The 2018 tour has ended.
The 2019 tour will feature Wairarapa gardens on November 9 & 10.
Details will follow in 2019, but for now, enjoy the 2018 gardens shown here!
Explore the 2018 gardens.
The Holbrook family have bold plans to convert their 2.46 hectare farmland paddocks into an organic food forest and flower farm. Planting began in earnest in 2016 with visionary Heidi at the helm.
Over 35 years Awariki (little river) has evolved from an old farm cottage into a family home and ornamental garden with stunning specimen trees. Paper birches line the driveway of David and Lesley Marsh’s five-hectare lifestyle block.

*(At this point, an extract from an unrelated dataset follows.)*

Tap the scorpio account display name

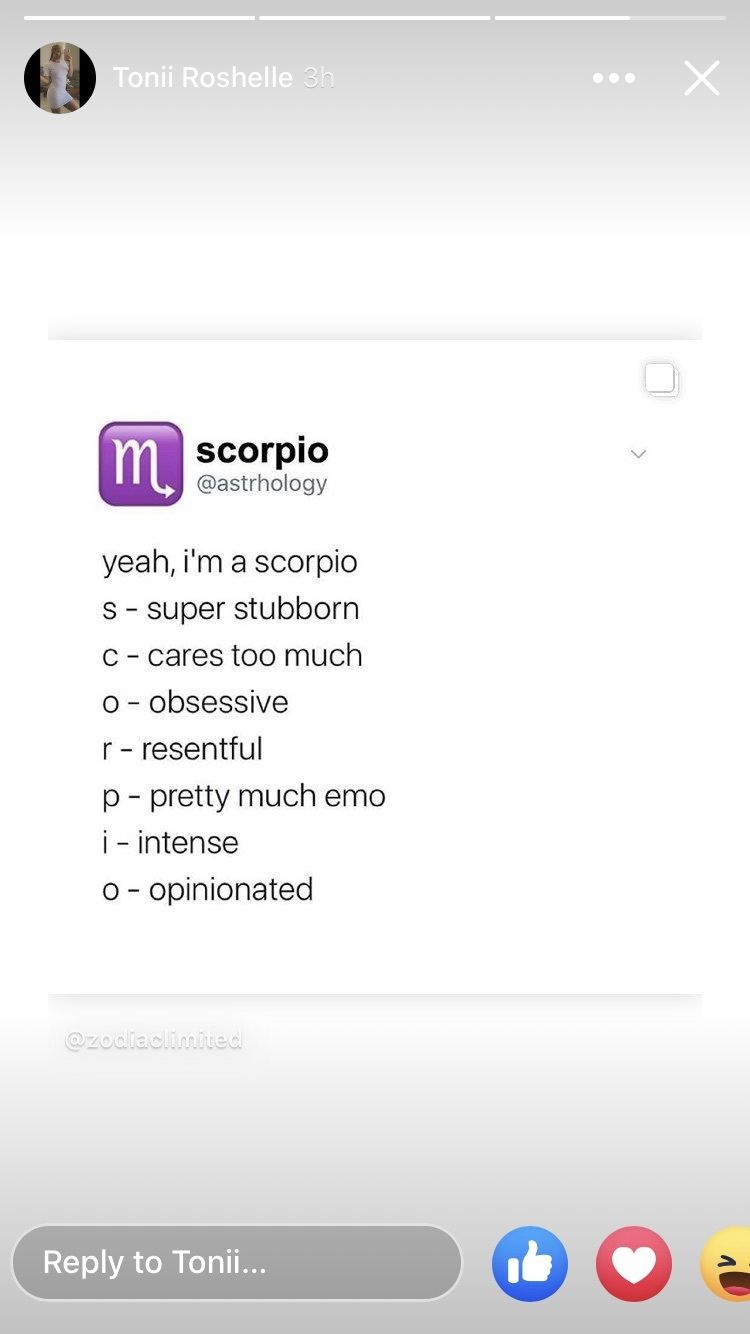pos(262,451)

Fourteen years ago Phil Keinzley had a vision to turn four hectares of farmland into a native tree garden to bring the birds, insects and eels to his land.

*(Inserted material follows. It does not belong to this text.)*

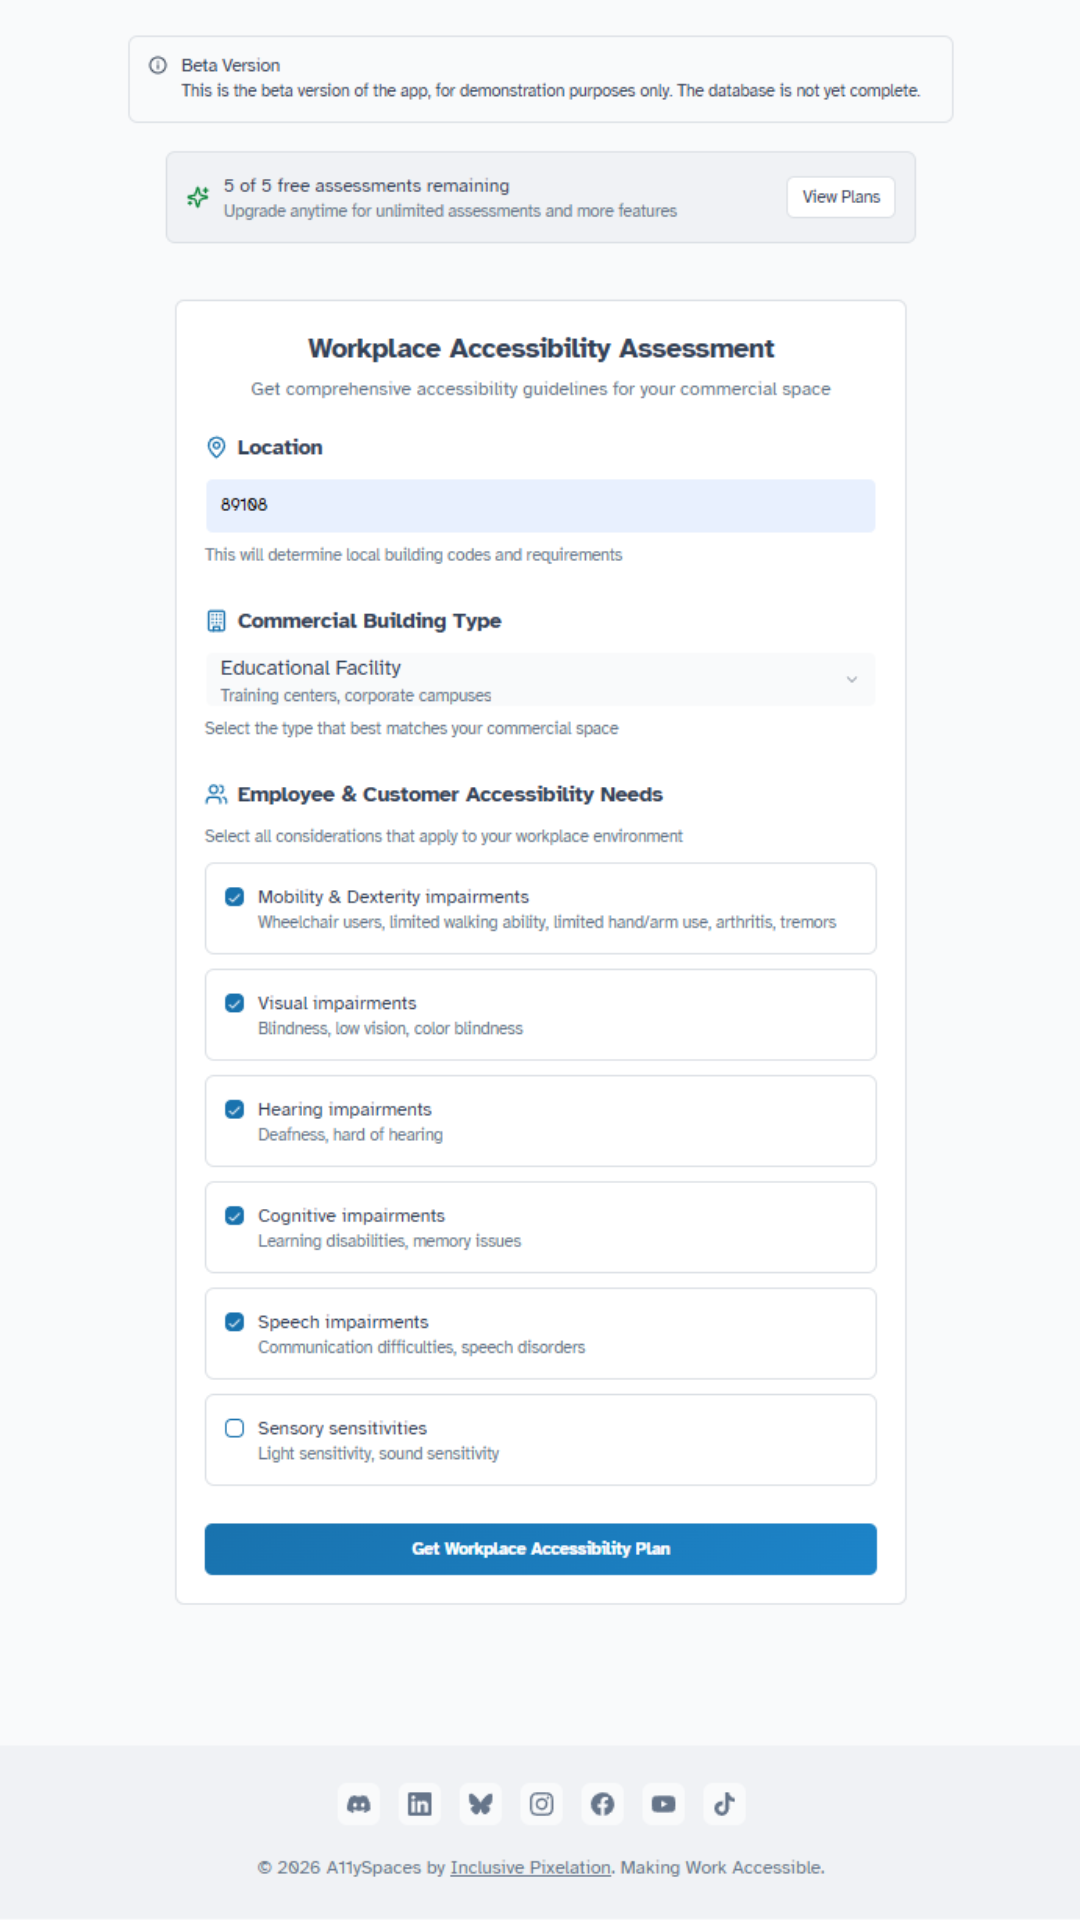Uncheck Visual impairments
Viewport: 1080px width, 1920px height.
pyautogui.click(x=234, y=1002)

Over 19 years Brett Harman has channelled his creativity into a unique one and a quarter acre section on the edge of Carterton. His gardening and house-building journey were recognised nationally when he won the TV competition ‘My house My Castle’ in 2004.
This small 800 square metre garden packs a punch. Though small in area, it’s grand in stature and finds space for a series of themed rooms ranging in style from colonial to contemporary.
Casita Flora is a stunning example of bold, structural plantings. Owner Juliet Guerrero says when it comes to her gardening style, ‘diversity is what she’s all about.’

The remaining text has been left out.